"La sentenza del Consiglio di Stato sulla casa dei Cerretini segna un punto fermo che non lascia più spazio ad ambiguità". Così il centrosinistra di Ponsacco, formato da Pd, Italia Viva e Per Ponsacco uniti torna sulla vicenda della villetta da demolire che da anni, tra iter procedurali e manifestazioni, ha accesso la querelle politica in città, pretendendo chiarezza e prese di responsabilità.
"Per mesi - hanno scritto in una nota - abbiamo assistito a dichiarazioni, prese di posizione e ricostruzioni semplicistiche, in cui si sosteneva che la soluzione fosse a portata di mano: “bastava una sanatoria”, dicevano. Una narrazione alimentata da esponenti politici che oggi siedono al governo della città e che, all’epoca, attribuivano ogni responsabilità all’amministrazione precedente. Sembrava che tutta la vicenda fosse riconducibile ad una scelta politica e non giudiziaria, e che un sindaco potesse salvare la casa".

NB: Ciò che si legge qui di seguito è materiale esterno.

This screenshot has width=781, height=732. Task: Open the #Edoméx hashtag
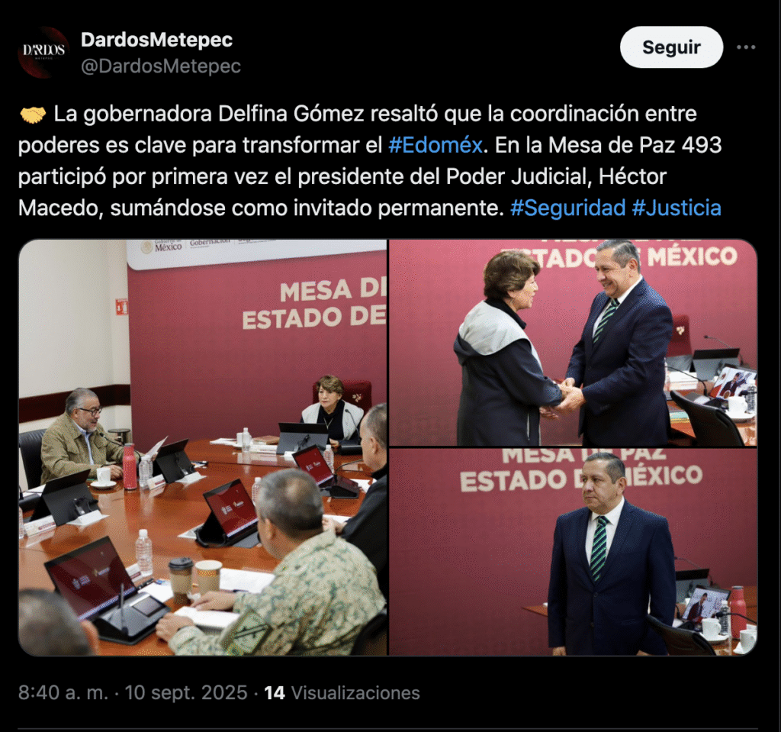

Secondo le forze di centrosinistra questa vicenda pone una domanda semplice ma inevitabile: "la politica poteva davvero “risolvere tutto” come veniva sostenuto, oppure si trattava di pura propaganda?", si sono chieste.

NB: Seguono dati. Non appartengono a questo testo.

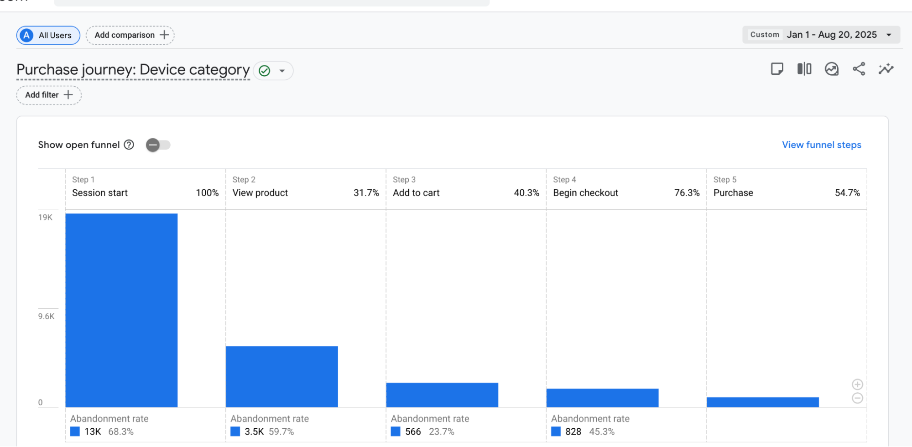This screenshot has height=447, width=912.
Task: Click the plus icon in Add filter
Action: [x=68, y=95]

E in attesa di una risposta, hanno ribadito: "crediamo che sia arrivato il momento della chiarezza. Le parole hanno un peso, soprattutto quando vengono utilizzate per costruire consenso su situazioni complesse e delicate. Per questo chiediamo all’amministrazione di riferire pubblicamente: quali azioni siano state effettivamente intraprese, perché non sia stata perseguita la strada indicata in passato come risolutiva, quale sia oggi la posizione politica su una vicenda su cui, fino a ieri, si sosteneva l’esatto contrario. I cittadini meritano risposte, non slogan".